In a disclosure on Tuesday, the telecommunication company said its board approved a potential REIT listing involving VITRO, Inc., the group’s data center arm.
“We would raise around $300 million to $400 million but that is just for the eight (data centers),” PLDT Chairman, President and Chief Executive Officer Manuel V. Pangilinan told reporters on the sidelines of the company’s annual stockholders’ meeting.
VITRO is a unit of ePLDT, Inc., PLDT’s information and communications technology holding company.
Mr. Pangilinan said eight operational data centers with a combined capacity of 27 megawatts (MW) are eligible to form the core assets of the planned REIT.
He said the eight facilities are valued at about $600 million to $800 million. Including the VITRO Sta. Rosa campus in Laguna, PLDT’s total data center portfolio is valued at $1.8 billion.
PLDT said it decided to pursue a REIT structure after discussions with potential investors did not produce valuations acceptable to the company.

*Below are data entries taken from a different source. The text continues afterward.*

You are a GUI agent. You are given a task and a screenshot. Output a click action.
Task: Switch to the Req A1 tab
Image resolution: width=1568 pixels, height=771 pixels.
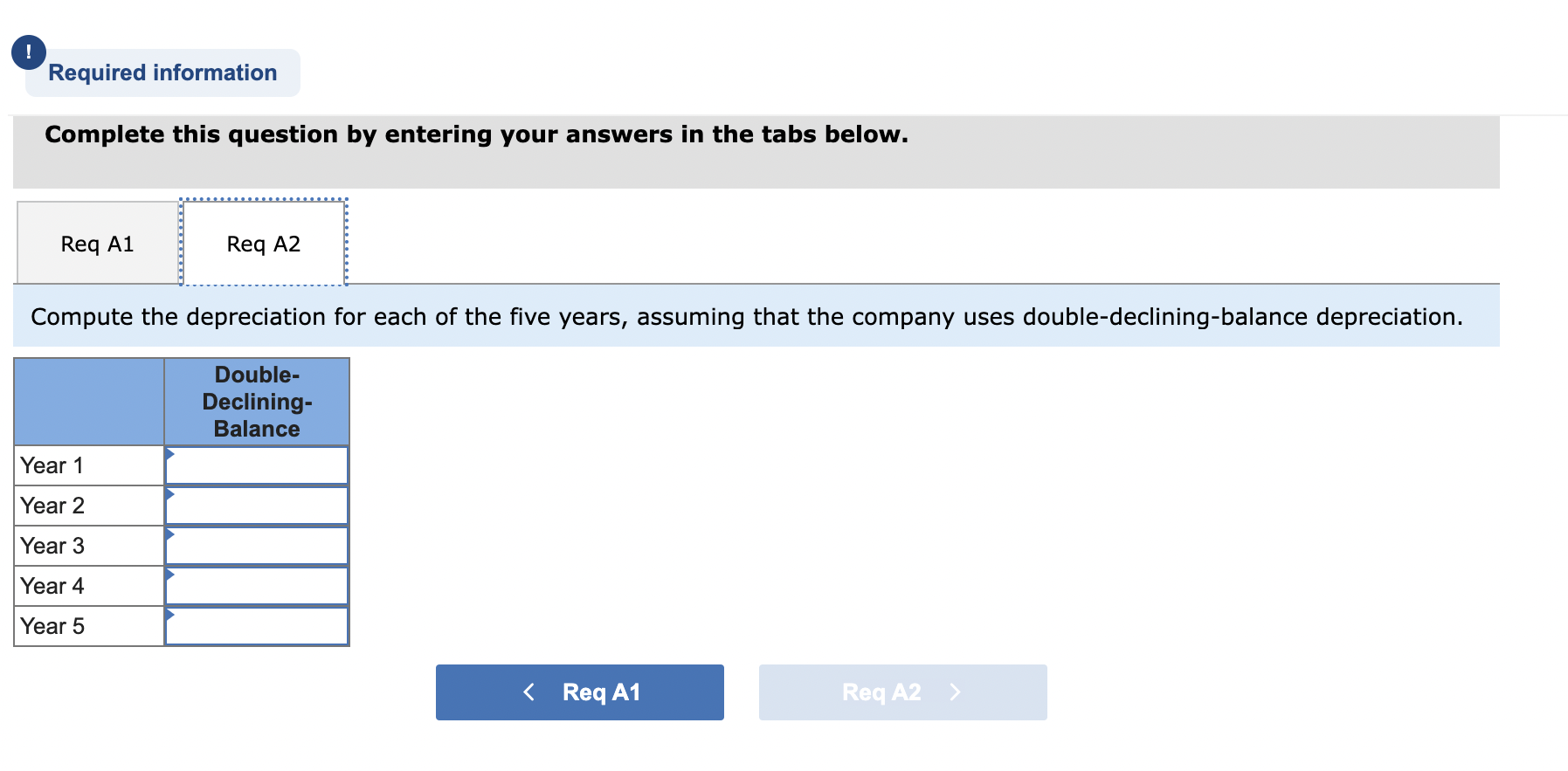[x=96, y=243]
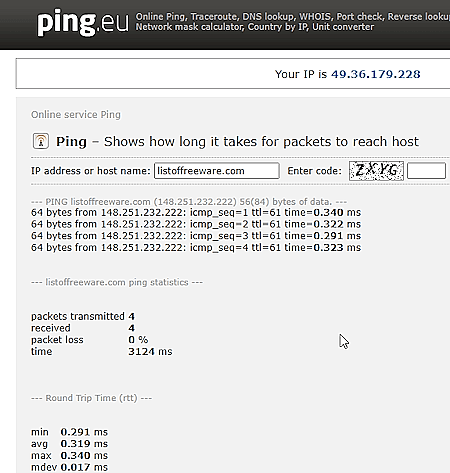Click the packet loss 0 % value
The image size is (450, 473).
point(138,340)
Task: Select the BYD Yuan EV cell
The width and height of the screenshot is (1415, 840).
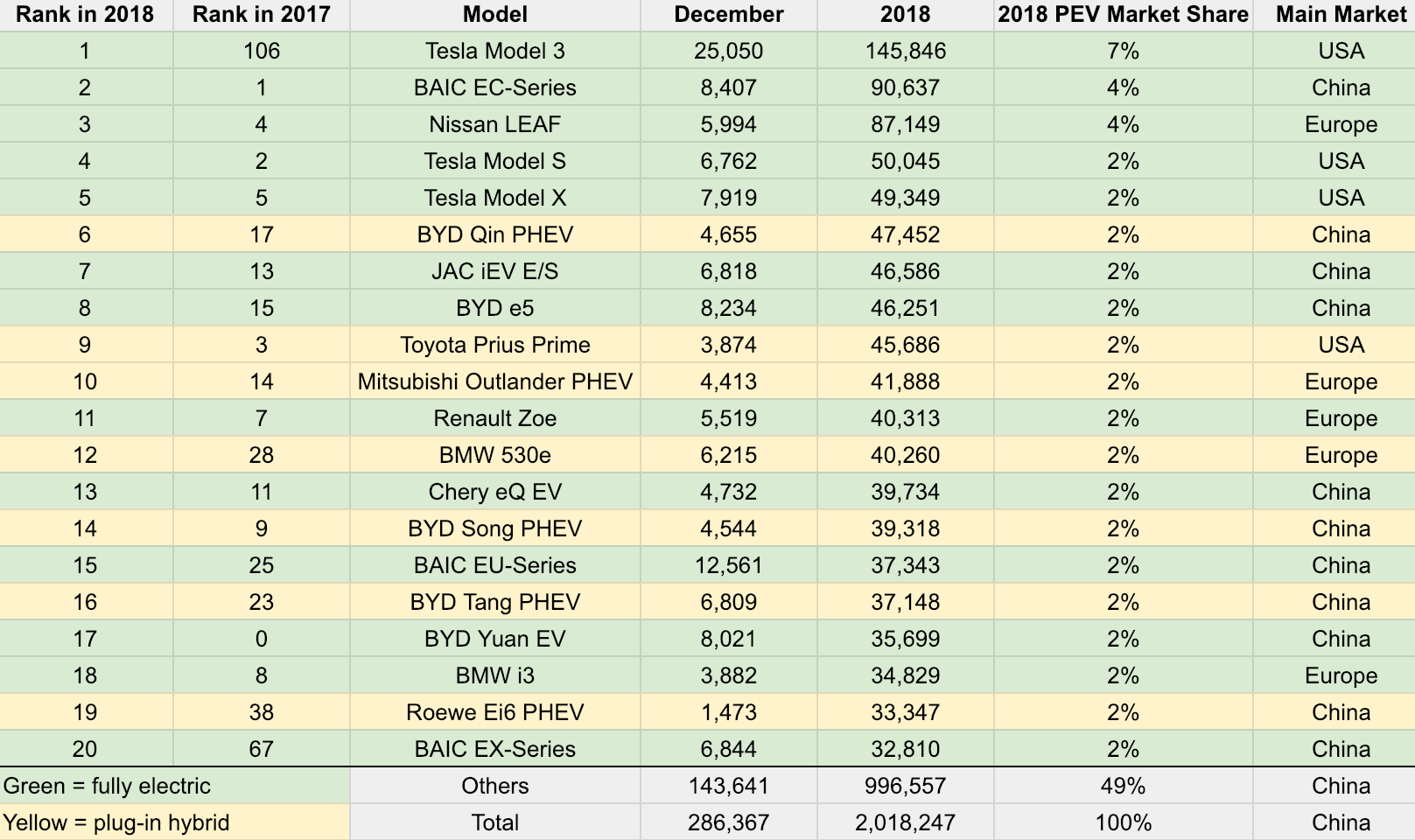Action: click(x=494, y=639)
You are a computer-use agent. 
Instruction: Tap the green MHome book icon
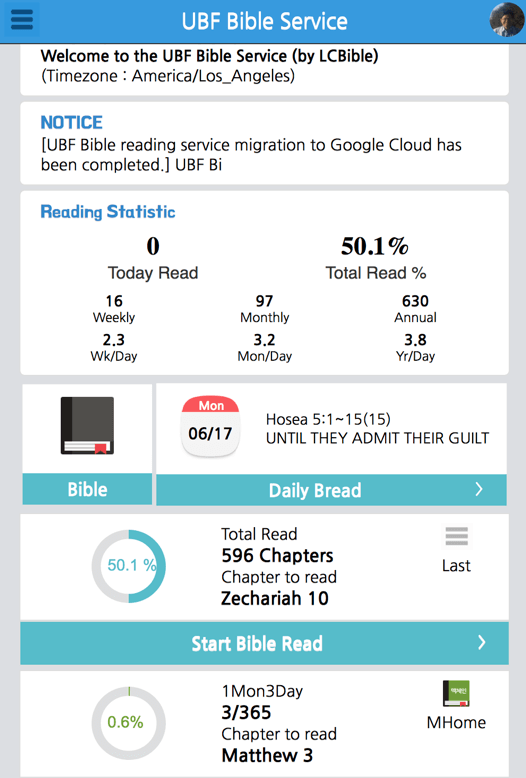coord(456,693)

“We were not getting the kind of value we think we ought to get for the data centers,” Mr. Pangilinan said.
“It will be the eight mature data centers that have an aggregating 27 megawatts that will form the core assets to be injected into the REIT,” he added.
The company also said the proposed listing would support capital recycling and help fund the continued expansion of its data center portfolio.
“The proposed VITRO REIT is intended to provide a platform to unlock value from PLDT Group’s stabilized digital infrastructure assets, broaden investor access to the country’s growing digital infrastructure sector, and create a long-term and sustainable capital recycling platform,” PLDT said.
The move comes as the company seeks more funding sources amid rising debt. PLDT’s net debt stood at P284.7 billion as of end-2025.
Last year, PLDT inaugurated VITRO Sta. Rosa, its 11th data center and the country’s biggest data center campus. The five-hectare facility has a capacity of up to 50 MW.
Across all sites, VITRO’s combined capacity is nearing 100 MW.
PLDT said no final terms have been determined for the REIT listing, including the final asset portfolio, offer size, valuation, timing or ownership structure.
The planned transaction also comes after the Securities and Exchange Commission issued revised REIT rules in January aimed at broadening eligible income-generating assets and allowing unlisted special purpose vehicles and incorporated joint ventures.
Under an SEC circular, REITs may directly or indirectly own income-generating real estate through unlisted special purpose vehicles, provided the REIT holds at least two-thirds of voting shares.
PLDT shares rose P5 or 0.44% to close at P1,137 each on the Philippine Stock Exchange.
Hastings Holdings, Inc., a unit of the PLDT Beneficial Trust Fund subsidiary MediaQuest Holdings, Inc., holds a majority stake in BusinessWorld through the Philippine Star Group, which it controls.